Fakaat, aradan yıllar geçip te Kemal Tahir
el-yordamıyla gerçekleri yazmağa başlayınca «Azınlık sol» kızgın tavaya atılmış
diri bir istavrit gibi tutuşmaya başlamıştır... Çünkü beklenmeyen bir zaman ve
zeminde bu türlü çıkışlar zaten karışık olan solu daha da karıştırmıştır...
Peki, bu tedirginliğe sebep ne? Durun anlatayım: Kemal Tahir, el-yordamıyla
vardığı gerçekleri artık gizleyemez durumdadır. İki yoldan birini seçmiş;
Mertliğe, dürüstlüğe giden yola sapmıştır ve... yakın tarihi şöyle bir
harmanlayarak Sultan Abdülhamid'in asla hain olmayıp son derece dürüst bir
politika takip ettiğini yazıvermiştir.
Sonra da
işte olanlar olmuştur.
Romancı uzun süredir ciğerlerinden rahatsızdı. Sık
sık hastalanıp yataklara düşüyordu.
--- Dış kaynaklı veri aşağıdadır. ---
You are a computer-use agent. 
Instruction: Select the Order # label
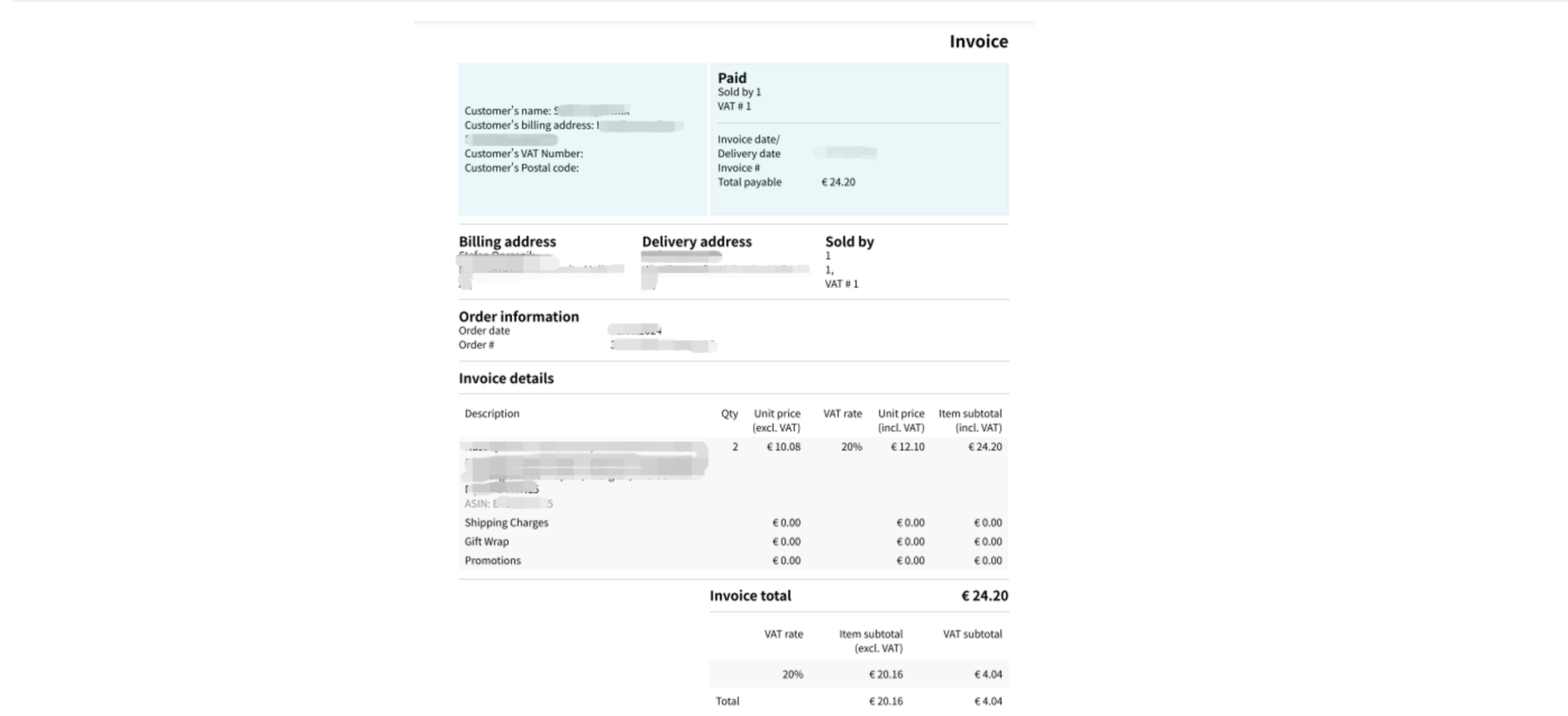pos(476,345)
Derken mühim bir ameliyat geçirdi.
Akciğerinin birini bedeninden koparıp aldılar. Ama, Kemal Tahir «Yarım
adam»lığına bakmadan bildiğini okumak cesaretini gösterdi. Büyük bir pişmanlık
duygusu içinde ve eski hatalarını affettirmek kaygusu ile olsa gerek, durup
dinlenmeden yazmağa devam ediyordu. Her yeni kitabı ve her yeni konuşması ile
diri istavritler kızgın tavaya girip girip çıkıyordu.
Doktoru ne
demişti halbuki?
— Sakın ha
yorulma, aman ha sinirlenme... Hele münakaşalara hiç girme. Yoksa «güm» diye
gidersin...
Kemal Tahir bütün bu ikazları duymazlıktan geldi.
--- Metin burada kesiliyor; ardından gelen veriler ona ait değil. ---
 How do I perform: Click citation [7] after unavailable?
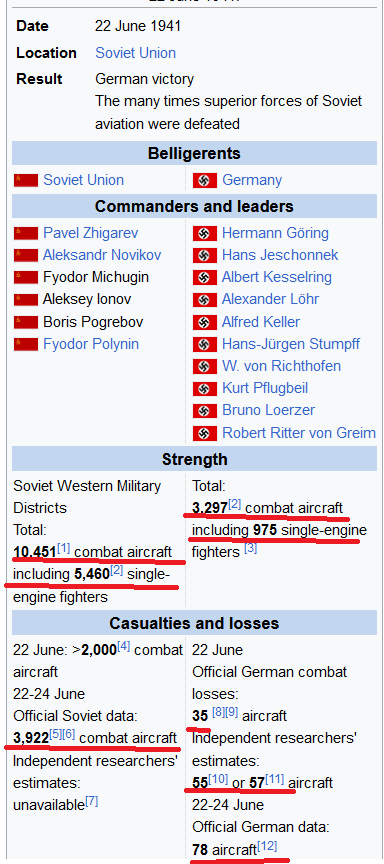point(91,802)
Solcuları kudurtmağa devam etti.
Günlerden bir gün Kemal Tahir'in Kadıköy'deki evinin
telefonu uzun uzun çaldı. Romancı usulca kalkıp telefona uzandı :
— Buyrun, ben Kemal Tahir.
Telefonun öbür ucundan, terbiyeli ve ezik bir ses :
— Affedersiniz
üstadım, rahatsız ediyorum... Ben Mehmet Barlas, nasılsınız?
—
Teşekkür ederim, buyrun Barlas Bey...
—
Efendim bu akşam bizim evde toplanacağız. İsmail Cem
ile Yeni Ortam gazetesinden bir arkadaş da gelecek. Uzun zamandır sohbetlerinizden
uzak kaldık. Acaba siz de gelebilir miydiniz?
—
Barlas Bey, biliyorsunuz oldukça rahatsızım. Evden
dışarı pek çıkamıyorum.
—
Aman üstadım. Yeni Ortam'daki arkadaş sizinle tanışmak
da istiyordu. Sizi hiç yormayız efendim, lütfedip davetimize gelin. İsmail Cem
de ısrar ediyor. Üstadı mutlaka aramızda görelim, diyor.
—
Madem öyle, hayhay Barlas Bey. Akşama sizin eve
geleceğim.
Kemal Tahir sözünde durmuş ve Mehmet Barlas'm
Şişli'deki şatafatlı evine gelmiştir. İsmail Cem, Mehmet Barlas ve Yeni Ortam
yazarı, misafiri kapıda karşılarlar. Nezaket kurallarına harfiyyen
uyulmuştur. Az sonra da yemek masasına oturulur.
— Buyrun üstadım başlayalım...
Kemal Tahir ilk lokmayı almış, ağzına götürmüştür.
Yeni Ortam yazarı meseleye «pat» diye girer :
— Son
zamanlardaki üslûp ve tutumunuz bizi şaşırtıyor. Niçin böyle yapıyorsunuz?
Kemal Tahir, lokmasını yutamamıştır. Benzi sararır,
sonra morarır...
— Niçin böyle yapıyorsunuz?
Kemal Tahir titremeğe başlar, kesik kesik
öksürmektedir.
«Niçin böyle yapıyorsunuz»lar ikileşir ve üçleşir.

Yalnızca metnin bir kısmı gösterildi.